- _Description of the task_: Find each line in the entries below that contains the string "sidebar" and copy it out in full, treating uppercase and lowercase letters as different.

- _Extracted material_:

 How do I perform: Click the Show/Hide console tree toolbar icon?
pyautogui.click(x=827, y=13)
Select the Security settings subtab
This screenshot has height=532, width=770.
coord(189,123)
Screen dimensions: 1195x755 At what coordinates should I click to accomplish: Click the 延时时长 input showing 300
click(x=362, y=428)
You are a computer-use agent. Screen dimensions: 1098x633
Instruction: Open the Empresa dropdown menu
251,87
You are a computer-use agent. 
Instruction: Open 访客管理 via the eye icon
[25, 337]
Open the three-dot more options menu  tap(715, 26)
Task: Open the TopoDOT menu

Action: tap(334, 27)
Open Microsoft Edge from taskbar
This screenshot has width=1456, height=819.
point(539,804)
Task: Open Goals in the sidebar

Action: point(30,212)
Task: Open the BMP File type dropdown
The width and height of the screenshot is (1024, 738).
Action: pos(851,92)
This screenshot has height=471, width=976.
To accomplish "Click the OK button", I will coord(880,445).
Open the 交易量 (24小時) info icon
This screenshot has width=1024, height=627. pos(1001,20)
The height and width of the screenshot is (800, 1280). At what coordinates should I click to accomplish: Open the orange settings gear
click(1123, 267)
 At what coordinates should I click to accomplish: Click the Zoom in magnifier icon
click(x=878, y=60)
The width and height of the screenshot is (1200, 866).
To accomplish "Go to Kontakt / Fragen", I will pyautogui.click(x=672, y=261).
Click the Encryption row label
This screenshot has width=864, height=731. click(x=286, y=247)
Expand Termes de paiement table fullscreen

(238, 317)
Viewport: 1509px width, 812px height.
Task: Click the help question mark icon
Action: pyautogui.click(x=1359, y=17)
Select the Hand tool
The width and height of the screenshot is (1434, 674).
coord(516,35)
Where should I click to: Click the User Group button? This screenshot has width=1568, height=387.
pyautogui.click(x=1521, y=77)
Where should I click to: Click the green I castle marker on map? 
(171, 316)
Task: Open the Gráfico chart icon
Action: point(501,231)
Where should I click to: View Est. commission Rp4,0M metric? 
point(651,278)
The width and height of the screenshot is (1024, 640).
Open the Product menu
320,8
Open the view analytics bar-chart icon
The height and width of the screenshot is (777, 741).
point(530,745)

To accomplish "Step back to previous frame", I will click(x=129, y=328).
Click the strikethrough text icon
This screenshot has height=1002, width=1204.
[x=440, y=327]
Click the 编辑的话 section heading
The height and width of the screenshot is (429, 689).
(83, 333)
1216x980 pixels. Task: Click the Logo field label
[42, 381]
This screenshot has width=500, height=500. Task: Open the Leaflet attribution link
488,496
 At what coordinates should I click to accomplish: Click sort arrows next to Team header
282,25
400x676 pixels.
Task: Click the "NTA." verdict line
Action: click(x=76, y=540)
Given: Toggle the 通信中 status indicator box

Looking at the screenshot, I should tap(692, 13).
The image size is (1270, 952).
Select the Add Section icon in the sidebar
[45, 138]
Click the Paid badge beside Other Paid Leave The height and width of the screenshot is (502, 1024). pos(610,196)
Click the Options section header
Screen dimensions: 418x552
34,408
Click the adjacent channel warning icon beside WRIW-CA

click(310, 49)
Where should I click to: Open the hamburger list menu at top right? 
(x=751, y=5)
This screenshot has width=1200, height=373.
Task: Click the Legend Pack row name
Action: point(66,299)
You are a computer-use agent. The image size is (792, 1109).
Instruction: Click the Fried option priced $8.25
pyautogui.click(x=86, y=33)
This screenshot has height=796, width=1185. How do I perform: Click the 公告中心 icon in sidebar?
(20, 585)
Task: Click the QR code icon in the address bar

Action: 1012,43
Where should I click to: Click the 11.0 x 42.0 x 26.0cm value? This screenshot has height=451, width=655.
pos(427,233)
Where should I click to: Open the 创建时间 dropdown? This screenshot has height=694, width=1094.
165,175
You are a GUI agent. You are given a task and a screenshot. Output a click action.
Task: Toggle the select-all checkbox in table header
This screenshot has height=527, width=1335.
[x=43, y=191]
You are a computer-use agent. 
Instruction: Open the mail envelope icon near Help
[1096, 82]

- _The response_:
Task: Open Goals in the sidebar
Select the Add Section icon in the sidebar
This screenshot has height=796, width=1185. How do I perform: Click the 公告中心 icon in sidebar?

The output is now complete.